Publié le 15 décembre 1992, The Chronic est à la fois le premier album solo de Dr. Dre, l’acte fondateur de Death Row Records et le disque qui installe le G-funk au centre du rap américain.
Lorsque Dre quitte N.W.A, il doit prouver qu’il peut exister en dehors du groupe et de Ruthless Records. Avec Suge Knight et une nouvelle équipe, il transforme cette rupture en laboratoire. Les sessions réunissent des artistes encore peu connus, parmi lesquels Snoop Doggy Dogg, Tha Dogg Pound, RBX, Lady of Rage et Nate Dogg.

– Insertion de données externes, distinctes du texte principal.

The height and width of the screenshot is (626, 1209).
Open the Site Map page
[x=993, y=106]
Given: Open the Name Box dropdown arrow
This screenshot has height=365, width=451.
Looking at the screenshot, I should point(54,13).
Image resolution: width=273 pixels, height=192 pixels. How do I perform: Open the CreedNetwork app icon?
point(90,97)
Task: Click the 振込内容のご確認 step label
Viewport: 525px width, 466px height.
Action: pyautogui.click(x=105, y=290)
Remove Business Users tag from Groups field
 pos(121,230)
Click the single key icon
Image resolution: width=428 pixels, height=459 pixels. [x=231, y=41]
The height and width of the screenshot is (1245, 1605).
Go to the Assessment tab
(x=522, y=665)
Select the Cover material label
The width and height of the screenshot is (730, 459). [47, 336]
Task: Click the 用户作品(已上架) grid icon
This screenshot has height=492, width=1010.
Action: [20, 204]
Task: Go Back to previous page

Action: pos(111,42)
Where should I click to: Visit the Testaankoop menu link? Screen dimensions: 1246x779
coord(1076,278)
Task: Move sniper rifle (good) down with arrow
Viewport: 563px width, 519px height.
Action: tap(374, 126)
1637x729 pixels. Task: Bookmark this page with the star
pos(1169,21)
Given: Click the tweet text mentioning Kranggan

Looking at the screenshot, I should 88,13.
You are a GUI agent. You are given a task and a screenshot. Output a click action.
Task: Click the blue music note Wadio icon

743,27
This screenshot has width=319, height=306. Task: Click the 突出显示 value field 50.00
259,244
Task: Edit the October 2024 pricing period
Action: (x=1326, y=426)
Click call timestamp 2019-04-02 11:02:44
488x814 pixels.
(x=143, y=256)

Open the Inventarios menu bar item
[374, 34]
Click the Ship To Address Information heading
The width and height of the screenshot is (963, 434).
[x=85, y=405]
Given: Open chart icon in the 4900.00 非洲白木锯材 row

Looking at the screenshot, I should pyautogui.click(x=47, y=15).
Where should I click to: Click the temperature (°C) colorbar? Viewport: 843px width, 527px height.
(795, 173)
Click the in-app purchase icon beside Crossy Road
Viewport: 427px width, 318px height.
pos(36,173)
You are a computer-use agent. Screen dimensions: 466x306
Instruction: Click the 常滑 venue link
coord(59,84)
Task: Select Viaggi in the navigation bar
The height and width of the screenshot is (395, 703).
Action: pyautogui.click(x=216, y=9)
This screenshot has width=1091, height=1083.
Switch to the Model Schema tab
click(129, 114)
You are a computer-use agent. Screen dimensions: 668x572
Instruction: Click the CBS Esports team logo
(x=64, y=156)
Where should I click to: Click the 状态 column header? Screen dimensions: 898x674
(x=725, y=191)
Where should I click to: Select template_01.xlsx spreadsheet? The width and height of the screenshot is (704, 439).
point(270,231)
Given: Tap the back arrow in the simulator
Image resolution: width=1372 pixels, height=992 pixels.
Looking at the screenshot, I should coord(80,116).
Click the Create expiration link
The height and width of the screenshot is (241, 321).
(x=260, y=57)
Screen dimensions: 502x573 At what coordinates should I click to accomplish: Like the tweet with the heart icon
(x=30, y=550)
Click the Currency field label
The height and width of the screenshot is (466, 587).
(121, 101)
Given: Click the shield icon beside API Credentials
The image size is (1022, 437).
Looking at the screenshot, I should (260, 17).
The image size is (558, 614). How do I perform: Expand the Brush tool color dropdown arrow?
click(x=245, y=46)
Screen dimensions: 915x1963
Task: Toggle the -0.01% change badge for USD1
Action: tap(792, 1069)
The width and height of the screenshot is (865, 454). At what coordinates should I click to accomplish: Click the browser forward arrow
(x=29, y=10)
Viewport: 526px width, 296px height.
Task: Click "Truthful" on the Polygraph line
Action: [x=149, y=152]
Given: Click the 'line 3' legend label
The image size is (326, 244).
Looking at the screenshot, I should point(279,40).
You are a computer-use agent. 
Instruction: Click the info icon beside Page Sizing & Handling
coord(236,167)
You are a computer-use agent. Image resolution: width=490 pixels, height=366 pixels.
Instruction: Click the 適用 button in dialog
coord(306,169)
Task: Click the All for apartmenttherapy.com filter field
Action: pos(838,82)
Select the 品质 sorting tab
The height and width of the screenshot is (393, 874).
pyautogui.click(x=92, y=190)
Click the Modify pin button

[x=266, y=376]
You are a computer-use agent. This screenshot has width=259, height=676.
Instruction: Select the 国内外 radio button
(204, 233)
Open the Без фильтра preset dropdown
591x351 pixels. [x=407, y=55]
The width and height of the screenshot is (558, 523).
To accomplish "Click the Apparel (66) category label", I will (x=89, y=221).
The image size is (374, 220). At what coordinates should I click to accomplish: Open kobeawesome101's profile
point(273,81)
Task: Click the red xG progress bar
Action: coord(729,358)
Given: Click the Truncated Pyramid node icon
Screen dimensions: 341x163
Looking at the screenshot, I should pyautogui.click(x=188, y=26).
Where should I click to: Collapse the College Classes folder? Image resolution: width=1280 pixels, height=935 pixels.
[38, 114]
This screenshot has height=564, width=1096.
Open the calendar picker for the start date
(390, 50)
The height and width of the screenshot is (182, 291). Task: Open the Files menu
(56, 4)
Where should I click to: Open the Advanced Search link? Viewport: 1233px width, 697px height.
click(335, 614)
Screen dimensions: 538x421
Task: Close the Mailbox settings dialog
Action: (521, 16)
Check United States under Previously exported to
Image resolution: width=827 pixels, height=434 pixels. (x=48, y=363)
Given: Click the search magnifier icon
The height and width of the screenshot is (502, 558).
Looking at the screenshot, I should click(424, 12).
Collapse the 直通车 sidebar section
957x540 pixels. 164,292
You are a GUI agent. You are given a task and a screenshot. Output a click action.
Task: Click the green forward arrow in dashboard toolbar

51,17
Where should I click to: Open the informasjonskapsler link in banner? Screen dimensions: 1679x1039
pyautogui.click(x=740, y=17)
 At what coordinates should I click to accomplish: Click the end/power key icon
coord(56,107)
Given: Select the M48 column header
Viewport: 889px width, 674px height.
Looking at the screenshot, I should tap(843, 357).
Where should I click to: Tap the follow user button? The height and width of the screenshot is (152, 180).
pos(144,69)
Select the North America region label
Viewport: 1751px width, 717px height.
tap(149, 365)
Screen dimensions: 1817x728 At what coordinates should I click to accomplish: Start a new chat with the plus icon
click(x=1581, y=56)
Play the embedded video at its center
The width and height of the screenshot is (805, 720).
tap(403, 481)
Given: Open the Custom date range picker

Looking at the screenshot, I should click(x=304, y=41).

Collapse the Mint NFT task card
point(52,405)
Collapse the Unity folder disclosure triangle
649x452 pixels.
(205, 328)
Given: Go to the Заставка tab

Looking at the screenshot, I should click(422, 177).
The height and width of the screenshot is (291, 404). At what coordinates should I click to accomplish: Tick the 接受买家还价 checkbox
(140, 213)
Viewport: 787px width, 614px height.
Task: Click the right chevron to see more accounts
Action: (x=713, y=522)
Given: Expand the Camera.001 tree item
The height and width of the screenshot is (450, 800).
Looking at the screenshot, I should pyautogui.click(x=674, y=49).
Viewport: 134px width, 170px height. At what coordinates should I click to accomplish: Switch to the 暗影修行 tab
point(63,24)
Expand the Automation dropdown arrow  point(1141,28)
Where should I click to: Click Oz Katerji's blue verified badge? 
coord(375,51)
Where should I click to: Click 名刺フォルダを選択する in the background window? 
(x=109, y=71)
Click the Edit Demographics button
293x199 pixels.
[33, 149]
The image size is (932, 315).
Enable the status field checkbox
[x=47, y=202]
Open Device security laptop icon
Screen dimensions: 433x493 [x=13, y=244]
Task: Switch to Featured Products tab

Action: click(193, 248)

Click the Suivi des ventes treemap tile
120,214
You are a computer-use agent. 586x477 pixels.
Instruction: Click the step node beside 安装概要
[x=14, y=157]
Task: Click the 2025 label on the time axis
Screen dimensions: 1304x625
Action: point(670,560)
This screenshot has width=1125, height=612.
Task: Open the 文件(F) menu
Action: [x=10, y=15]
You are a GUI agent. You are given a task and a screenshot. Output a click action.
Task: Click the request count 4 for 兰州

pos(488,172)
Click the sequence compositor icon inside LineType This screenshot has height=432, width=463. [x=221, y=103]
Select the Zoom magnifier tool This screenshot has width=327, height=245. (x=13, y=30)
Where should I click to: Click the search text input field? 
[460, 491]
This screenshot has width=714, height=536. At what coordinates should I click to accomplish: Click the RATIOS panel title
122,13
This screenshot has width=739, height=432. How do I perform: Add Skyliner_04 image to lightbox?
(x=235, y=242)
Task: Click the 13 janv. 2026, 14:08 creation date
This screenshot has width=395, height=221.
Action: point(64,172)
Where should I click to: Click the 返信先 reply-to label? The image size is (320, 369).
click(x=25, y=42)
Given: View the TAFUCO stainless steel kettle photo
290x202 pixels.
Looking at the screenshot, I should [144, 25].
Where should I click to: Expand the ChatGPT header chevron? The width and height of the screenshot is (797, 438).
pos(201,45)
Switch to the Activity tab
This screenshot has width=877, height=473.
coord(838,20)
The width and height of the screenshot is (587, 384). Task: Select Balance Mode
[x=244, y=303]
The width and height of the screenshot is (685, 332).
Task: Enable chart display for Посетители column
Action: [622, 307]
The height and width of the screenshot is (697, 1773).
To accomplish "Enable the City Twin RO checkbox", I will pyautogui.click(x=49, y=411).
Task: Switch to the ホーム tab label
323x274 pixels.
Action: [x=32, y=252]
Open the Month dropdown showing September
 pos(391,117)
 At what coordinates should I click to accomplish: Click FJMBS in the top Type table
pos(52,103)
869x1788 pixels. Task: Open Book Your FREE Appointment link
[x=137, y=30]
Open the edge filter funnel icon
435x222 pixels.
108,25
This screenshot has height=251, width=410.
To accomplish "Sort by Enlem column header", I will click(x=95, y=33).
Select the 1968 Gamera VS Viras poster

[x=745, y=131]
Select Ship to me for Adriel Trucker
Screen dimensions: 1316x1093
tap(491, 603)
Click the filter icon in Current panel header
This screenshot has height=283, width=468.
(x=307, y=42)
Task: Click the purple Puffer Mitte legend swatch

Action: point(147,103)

La production ralentit le tempo, épaissit les basses et fait glisser les synthétiseurs au-dessus de batteries nettes. Dre ne crée pas seul toutes les composantes de ce son, mais The Chronic leur donne une cohérence et une puissance commerciale inédites. Les influences funk, notamment l’univers de Parliament-Funkadelic, deviennent la matière d’une Californie cinématographique.
Snoop est présent sur une grande partie de l’album. Son débit détendu contraste avec la précision de Dre et devient l’une des grandes découvertes du disque. « Nuthin’ but a “G” Thang », « Dre Day » et « Let Me Ride » préparent directement Doggystyle, publié l’année suivante.
La réussite sonore ne doit pas empêcher la critique. Certaines paroles reposent sur une misogynie violente et une vision du pouvoir qui a longtemps été normalisée dans le gangsta rap. Relire The Chronic aujourd’hui exige de tenir les deux réalités ensemble : son influence musicale immense et les limites de l’imaginaire qu’il popularise.
L’album a offert à Dre son premier Grammy et a rejoint le National Recording Registry de la Library of Congress. Son héritage s’entend dans la production rap, dans la manière de présenter une équipe et dans l’idée qu’un producteur peut être l’architecte principal d’un album.
Sources : GRAMMY — histoire du disque · Library of Congress — essai patrimonial.